Top of Material provided
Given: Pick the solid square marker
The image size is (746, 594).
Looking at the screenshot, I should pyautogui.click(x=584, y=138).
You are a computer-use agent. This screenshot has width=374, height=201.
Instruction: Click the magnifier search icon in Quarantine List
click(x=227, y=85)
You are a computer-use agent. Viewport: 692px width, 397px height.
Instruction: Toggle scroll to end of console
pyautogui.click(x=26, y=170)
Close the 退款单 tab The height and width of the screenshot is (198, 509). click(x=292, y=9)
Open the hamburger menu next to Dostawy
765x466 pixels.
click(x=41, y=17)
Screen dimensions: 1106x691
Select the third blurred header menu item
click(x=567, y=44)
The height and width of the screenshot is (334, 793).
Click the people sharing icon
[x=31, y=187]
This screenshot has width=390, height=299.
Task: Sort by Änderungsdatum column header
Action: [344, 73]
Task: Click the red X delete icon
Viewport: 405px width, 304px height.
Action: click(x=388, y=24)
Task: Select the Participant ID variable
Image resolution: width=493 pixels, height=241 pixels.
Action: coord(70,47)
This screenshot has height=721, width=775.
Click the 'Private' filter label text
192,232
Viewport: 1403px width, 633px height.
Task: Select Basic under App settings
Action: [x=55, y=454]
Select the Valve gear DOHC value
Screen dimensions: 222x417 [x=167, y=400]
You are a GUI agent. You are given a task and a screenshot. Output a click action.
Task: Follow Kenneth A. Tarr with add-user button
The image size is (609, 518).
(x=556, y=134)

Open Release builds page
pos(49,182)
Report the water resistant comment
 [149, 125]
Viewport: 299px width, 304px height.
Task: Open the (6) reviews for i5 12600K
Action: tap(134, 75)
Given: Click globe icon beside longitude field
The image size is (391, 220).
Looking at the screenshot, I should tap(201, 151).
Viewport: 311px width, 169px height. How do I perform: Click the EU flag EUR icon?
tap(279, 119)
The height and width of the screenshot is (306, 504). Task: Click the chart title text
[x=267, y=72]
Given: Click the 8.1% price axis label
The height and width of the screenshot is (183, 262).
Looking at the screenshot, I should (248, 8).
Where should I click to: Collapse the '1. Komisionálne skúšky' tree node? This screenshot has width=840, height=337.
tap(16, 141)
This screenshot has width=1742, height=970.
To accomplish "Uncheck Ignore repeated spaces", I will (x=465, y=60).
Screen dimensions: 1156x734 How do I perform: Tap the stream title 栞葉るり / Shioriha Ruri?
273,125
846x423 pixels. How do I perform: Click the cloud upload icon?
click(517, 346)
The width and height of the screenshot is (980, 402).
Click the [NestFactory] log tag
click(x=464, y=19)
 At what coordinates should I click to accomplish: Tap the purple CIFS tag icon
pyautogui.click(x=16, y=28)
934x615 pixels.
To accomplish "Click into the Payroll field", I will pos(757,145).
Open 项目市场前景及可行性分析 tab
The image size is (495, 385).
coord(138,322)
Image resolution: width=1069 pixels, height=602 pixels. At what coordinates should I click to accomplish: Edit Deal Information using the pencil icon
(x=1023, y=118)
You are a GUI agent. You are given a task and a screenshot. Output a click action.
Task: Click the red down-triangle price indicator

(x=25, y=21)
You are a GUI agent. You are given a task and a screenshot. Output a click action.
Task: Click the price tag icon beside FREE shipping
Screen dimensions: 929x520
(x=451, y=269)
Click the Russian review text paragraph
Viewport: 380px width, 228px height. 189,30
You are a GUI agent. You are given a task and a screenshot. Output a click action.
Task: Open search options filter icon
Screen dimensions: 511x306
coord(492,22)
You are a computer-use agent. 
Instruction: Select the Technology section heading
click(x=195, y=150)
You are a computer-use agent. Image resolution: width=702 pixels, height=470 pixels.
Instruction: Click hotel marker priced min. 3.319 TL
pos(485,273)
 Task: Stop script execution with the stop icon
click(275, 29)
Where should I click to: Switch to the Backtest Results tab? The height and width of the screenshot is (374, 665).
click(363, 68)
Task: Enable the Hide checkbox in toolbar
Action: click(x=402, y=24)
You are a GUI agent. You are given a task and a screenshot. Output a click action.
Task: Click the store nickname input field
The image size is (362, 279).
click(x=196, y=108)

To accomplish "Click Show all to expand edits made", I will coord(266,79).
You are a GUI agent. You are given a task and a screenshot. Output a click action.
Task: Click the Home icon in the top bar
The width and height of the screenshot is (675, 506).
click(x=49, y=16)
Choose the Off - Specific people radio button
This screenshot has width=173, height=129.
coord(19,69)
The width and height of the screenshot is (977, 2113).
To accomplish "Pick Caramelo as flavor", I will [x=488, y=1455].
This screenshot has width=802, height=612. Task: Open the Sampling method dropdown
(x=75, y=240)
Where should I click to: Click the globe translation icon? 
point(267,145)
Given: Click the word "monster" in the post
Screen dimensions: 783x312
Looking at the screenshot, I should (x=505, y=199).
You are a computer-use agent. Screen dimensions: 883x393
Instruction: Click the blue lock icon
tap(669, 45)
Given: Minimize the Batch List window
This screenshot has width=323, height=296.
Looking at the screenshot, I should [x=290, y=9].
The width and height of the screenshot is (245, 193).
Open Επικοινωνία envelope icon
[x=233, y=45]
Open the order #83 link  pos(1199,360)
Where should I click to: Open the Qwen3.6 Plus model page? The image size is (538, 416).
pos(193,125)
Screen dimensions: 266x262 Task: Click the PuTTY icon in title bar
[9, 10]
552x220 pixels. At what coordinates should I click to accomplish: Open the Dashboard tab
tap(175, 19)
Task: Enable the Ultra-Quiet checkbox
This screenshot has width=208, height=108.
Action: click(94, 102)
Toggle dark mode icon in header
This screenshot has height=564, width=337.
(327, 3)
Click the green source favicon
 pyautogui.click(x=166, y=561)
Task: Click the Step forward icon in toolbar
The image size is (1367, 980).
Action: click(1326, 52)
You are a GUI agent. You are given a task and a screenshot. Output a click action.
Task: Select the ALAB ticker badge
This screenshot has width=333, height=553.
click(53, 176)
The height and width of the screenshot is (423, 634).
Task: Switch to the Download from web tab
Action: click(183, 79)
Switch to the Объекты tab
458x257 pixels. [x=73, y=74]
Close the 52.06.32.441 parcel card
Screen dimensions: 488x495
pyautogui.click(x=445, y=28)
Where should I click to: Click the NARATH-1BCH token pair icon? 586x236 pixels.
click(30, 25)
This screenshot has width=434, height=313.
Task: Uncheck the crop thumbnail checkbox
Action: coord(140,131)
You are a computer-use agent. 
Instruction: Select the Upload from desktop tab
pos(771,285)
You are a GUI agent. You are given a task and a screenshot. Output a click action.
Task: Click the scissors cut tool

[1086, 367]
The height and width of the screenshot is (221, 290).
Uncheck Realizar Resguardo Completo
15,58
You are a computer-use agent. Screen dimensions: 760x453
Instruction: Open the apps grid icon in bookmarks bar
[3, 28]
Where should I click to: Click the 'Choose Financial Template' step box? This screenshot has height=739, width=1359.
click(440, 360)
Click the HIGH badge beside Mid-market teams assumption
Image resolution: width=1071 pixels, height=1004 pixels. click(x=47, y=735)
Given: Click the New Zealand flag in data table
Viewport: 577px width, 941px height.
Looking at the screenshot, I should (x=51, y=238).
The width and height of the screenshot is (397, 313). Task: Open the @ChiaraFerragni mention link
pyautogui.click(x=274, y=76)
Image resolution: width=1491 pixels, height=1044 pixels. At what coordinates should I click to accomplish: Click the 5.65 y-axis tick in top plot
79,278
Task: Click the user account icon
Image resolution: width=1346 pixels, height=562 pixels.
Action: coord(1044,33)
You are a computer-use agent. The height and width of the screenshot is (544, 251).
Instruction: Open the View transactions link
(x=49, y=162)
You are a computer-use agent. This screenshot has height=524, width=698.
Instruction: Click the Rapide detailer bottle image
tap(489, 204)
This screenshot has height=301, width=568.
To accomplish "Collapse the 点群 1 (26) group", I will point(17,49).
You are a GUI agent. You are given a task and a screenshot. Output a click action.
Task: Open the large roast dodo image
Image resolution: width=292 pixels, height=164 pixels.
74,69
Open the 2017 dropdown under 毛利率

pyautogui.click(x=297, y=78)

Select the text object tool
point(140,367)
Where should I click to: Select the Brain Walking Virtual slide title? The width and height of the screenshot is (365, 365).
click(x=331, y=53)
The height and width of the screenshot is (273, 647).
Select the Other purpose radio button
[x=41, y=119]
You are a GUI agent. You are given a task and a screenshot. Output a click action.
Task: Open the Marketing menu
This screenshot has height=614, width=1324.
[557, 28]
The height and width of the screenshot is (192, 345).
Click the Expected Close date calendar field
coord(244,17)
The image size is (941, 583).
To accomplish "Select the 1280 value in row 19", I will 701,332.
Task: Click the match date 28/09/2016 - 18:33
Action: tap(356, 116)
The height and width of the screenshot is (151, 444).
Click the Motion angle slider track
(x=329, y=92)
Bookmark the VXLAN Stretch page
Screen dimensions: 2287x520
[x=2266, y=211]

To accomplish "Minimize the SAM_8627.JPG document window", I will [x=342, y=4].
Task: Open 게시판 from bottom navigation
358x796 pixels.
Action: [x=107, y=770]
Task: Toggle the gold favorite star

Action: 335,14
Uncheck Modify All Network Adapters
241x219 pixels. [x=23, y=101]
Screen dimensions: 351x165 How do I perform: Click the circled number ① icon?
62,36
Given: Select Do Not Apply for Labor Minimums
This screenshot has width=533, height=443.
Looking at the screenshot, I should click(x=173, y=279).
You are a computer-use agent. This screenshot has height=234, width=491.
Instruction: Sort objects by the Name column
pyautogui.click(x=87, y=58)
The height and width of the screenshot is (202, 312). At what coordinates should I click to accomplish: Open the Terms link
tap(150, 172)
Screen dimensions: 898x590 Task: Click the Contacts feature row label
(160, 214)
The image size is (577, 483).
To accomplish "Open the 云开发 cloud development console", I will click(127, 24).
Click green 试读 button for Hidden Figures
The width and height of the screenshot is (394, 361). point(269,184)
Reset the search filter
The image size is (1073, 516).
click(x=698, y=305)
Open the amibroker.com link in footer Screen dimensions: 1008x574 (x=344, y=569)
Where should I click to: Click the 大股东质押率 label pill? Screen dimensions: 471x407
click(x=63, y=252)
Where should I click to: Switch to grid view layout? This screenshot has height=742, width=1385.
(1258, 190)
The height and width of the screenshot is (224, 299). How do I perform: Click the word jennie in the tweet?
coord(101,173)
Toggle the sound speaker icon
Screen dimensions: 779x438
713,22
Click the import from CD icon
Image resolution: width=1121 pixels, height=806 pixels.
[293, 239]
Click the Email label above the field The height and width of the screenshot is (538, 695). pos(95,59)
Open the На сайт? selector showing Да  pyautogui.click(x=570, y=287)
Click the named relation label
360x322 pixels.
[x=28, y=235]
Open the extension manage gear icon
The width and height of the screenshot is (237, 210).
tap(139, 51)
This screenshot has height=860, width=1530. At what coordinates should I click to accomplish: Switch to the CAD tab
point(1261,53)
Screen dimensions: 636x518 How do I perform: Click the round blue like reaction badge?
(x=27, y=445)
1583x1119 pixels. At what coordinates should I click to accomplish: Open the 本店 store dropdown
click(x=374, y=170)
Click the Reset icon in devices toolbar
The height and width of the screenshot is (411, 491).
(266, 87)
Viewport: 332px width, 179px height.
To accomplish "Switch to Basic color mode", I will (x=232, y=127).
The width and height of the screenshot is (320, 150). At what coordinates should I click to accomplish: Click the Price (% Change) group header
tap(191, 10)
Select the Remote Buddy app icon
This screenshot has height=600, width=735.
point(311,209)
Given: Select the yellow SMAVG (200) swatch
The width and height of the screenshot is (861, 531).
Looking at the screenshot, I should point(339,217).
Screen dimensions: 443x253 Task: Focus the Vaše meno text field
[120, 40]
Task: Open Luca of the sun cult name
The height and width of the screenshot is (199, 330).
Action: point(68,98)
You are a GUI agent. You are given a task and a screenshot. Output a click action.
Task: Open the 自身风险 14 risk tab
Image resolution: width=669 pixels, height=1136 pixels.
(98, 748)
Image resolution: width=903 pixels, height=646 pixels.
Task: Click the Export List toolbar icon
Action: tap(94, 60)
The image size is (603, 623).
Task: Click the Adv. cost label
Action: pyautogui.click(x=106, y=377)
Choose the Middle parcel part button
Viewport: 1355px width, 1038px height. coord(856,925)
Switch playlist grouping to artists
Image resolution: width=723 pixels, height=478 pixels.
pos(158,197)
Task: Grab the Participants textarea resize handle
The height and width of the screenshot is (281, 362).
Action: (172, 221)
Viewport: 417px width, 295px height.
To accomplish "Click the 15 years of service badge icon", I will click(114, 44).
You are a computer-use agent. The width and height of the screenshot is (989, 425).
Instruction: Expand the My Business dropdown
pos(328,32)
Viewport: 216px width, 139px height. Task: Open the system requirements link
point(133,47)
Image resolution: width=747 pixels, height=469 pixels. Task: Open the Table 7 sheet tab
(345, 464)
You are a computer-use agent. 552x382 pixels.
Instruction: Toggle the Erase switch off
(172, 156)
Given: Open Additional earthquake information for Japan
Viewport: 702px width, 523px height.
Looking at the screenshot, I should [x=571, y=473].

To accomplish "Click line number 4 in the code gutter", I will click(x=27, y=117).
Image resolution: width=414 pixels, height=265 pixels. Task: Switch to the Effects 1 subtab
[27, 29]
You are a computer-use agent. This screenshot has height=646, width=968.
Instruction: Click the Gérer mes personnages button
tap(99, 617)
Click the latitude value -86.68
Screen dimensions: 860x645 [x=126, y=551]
Bottom of Material provided
## [Try it]
Say how many lines of the material hold the string "user", giving the number alone.

## [Solution to this problem]
2